L’armadio è il nostro legame simbolico.
La parola “Aron” in ebraico vuol dire armadio.
“Aron Kakodesh” è l’armadio nella Sinagoga dove sono tenuti i rotoli della Torà che per il popolo ebraico ha un rilevante significato sacro. La Torà racchiude i Comandamenti dettati da Dio a Mosè sul monte Sinai, tutta la narrazione della creazione del Mondo fino alla morte di Mosè, e l’approfondimento di regole religiose.

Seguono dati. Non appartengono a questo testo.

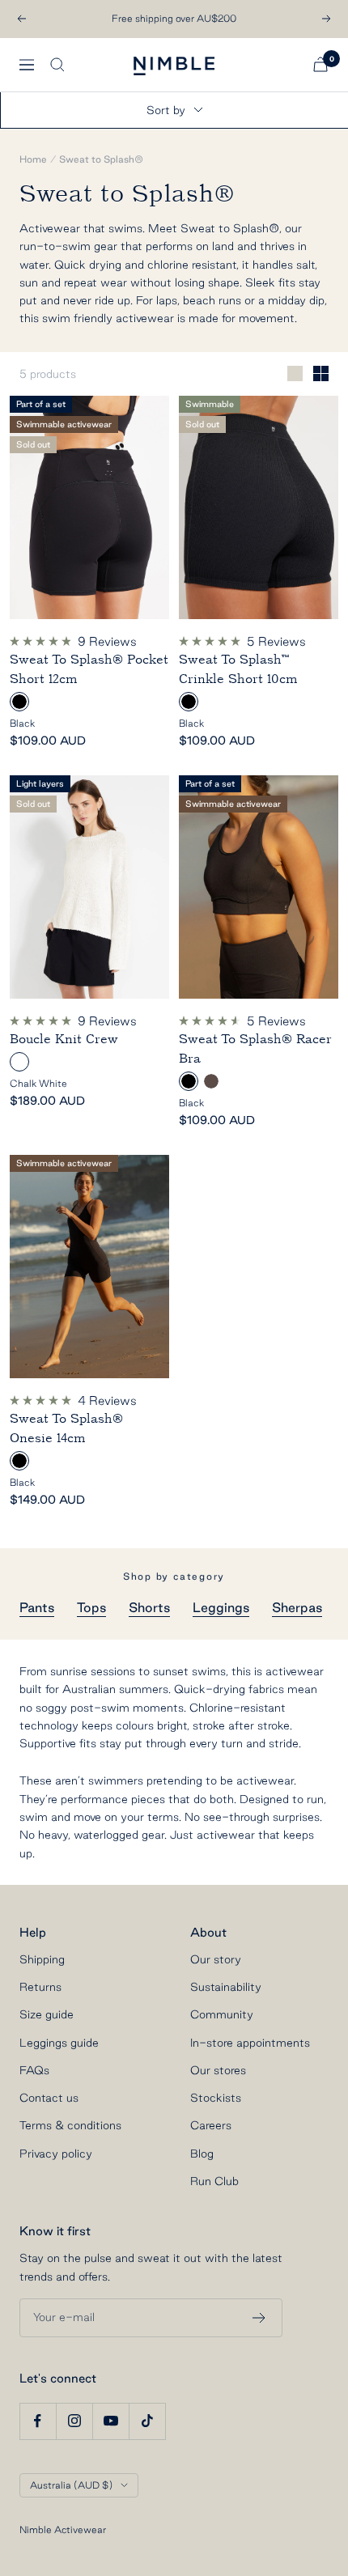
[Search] (57, 64)
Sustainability (225, 1986)
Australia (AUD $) (71, 2485)
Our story (215, 1959)
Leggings (221, 1607)
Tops (91, 1607)
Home (33, 159)
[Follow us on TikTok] (147, 2421)
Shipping (42, 1959)
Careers (210, 2125)
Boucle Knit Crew (64, 1039)
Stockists (215, 2097)
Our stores (218, 2070)
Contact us (49, 2097)
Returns (40, 1986)
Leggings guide (59, 2042)
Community (221, 2014)
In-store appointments (250, 2042)
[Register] (259, 2317)
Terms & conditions (70, 2125)
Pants (36, 1607)
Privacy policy (55, 2153)
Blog (202, 2153)
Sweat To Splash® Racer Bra (255, 1049)
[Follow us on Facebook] (37, 2421)
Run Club (214, 2181)
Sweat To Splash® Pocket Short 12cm (89, 669)
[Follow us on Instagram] (74, 2421)
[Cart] (320, 64)
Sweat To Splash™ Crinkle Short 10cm (238, 669)
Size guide (46, 2014)
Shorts (149, 1607)
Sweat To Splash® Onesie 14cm (66, 1428)
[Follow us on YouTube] (110, 2421)
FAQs (34, 2070)
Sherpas (297, 1607)
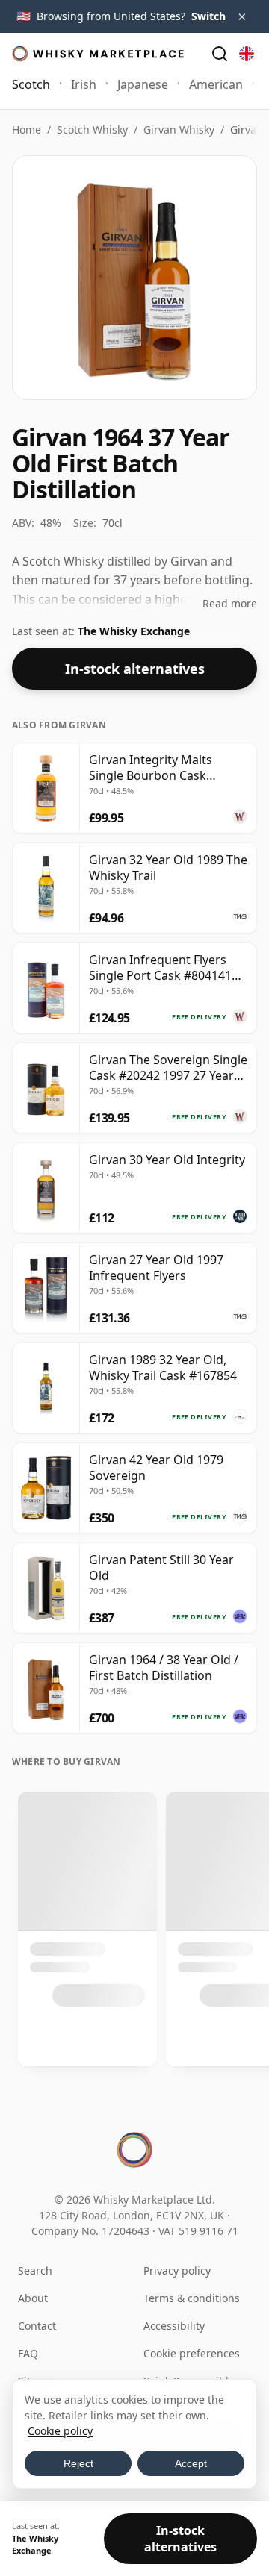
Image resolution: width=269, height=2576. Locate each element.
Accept (191, 2463)
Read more (229, 603)
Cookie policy (60, 2431)
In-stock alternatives (135, 669)
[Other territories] (246, 53)
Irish (83, 84)
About (33, 2298)
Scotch (31, 84)
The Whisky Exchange (134, 631)
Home (26, 129)
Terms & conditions (191, 2298)
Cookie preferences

La conversazione con Paola diventa sempre più intensa, le riferisco che nel Medioevo in molti comuni del basso Lazio si insediarono comunità ebraiche. A Fondi particolarmente fiorenti erano le attività e la partecipazione alla vita cittadina di un cospicuo gruppo di ebrei,che si stanziarono nella città fin dall’epoca romana. Attualmente rimangono della loro presenza testimonianze considerevoli nel quartiere dell’ ”Olmo Perino”. La rilevanza storica di tale insediamento ha determinato un interesse sfociato nel 2012 nel Convegno “Gli ebrei a Fondi e negli altri feudi dei Caetani”. Il Convegno, coordinato dal prof. Giancarlo Lacerenza del Centro di Studi Ebraici dell’ Università di Napoli “L’Orientale”, è stato realizzato con il patrocinio del Comune di Fondi, dell’ Unione delle Comunità Ebraiche Italiane, delle Comunità Ebraiche di Napoli, di Roma, del Centro di cultura ebraica, dell’Archivio Storico della Comunità Ebraica di Roma, di cui è membro la dottoressa arch. Laura Supino.
La signora Paola mi mette in contatto proprio con la dottoressa Supino, che da molti anni conduce ricerche sulla presenza di comunità ebraiche nell’Italia meridionale. Non aveva informazioni su Itri ma consultando gli archivi storici del Comune di Terracina, ne ha scoperto l’esistenza di una comunità.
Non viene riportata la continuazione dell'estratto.